Qui non si parlerà dei seguiti giudiziari di tali episodi, per i quali ci sono riti, tempi, organi e luoghi deputati, ma si formulerà un ragionamento generale. Una comunità è civile se, tra l’altro, affida a indagini e decisioni di apposite autorità la tutela della sua sicurezza (punizione di colpevoli, assoluzione e risarcimento di innocenti). Diversamente, si tornerebbe all’homo homini lupus di hobbesiana memoria. Alla base di una corretta convivenza c’è un patto di reciproca fiducia tra chi deve reggere una società e chi accetta di farsene guidare, chiamando chi comanda e controlla a farlo rispettivamente in forma elettiva o dopo un vaglio concorsuale di competenza. Si chiama divisione dei poteri, dicono i classici del costituzionalismo e del pensiero politico.
A Napoli – e, quanto ai magistrati, nell’intero Paese – questi presupposti non ci sono purtroppo più. Il vaso di Pandora delle contiguità imbarazzanti tra certi politici e alcuni aspiranti a dirigere prestigiose Procure è stato scoperchiato. Il Sistema, titolo del libro di successo scritto dal direttore di un famoso quotidiano e da un ex potentissimo pubblico accusatore manovriero, cacciato dalla sua corporazione bisognosa di rifarsi una verginità, è messo a nudo. Nessun addebito può muoversi al procuratore capo della città, però il problema è un altro: mentre un ex pubblico ministero, dopo dieci anni di mandato amministrativo la cui brillantezza ognuno può giudicare da solo, cerca ventura altrove, non potendo essere rieletto, un altro (stavolta su un fronte politico locale opposto) ha alimentato per mesi un segreto di Pulcinella: è stato “uno e bino” e, prima di chiedere l’aspettativa, si è chiesto se indossare la toga che si addice alla funzione da lui svolta per anni o immergersi nelle incombenze propagandistiche di quella che spera di esercitare domani. Quanto al centrosinistra, un illustre già ministro e rettore della più antica delle sue università, constatato il disastro dei conti pubblici, inorridisce all’offerta di essere il prossimo sindaco.
Onore alla serietà, anche se un bravo vignettista gli ricorda che, per sapere che il capoluogo della Campania non è Zurigo, non ci voleva la sfera di cristallo. In disparte, la pupilla del primo cittadino uscente si scalda da mesi per raccoglierne il testimone e l’Antico Compagno Ripudiato dai suoi medita (redivivo conte di Montecristo) la rivincita.
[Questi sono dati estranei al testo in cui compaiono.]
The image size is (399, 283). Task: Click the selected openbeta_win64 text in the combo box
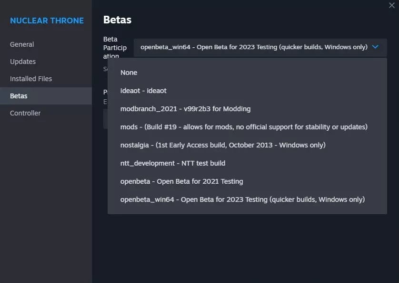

Napoli è insomma sgovernata, tra un passato che non muore e un futuro che non nasce. Ovvio (tra la camorra e i chiari di luna degli umori populisti che si agitano da tempo nel dibattito politico) che qualcuno si faccia assieme legislatore giudice e comminatire della pena, solo per poco non essendoci scappato il morto. L’unica speranza è affidarsi a Rossella O’Hara: «Domani è un altro giorno». Nel frattempo (insegna il nostro grande Nume) «adda passa’ ‘a nuttata».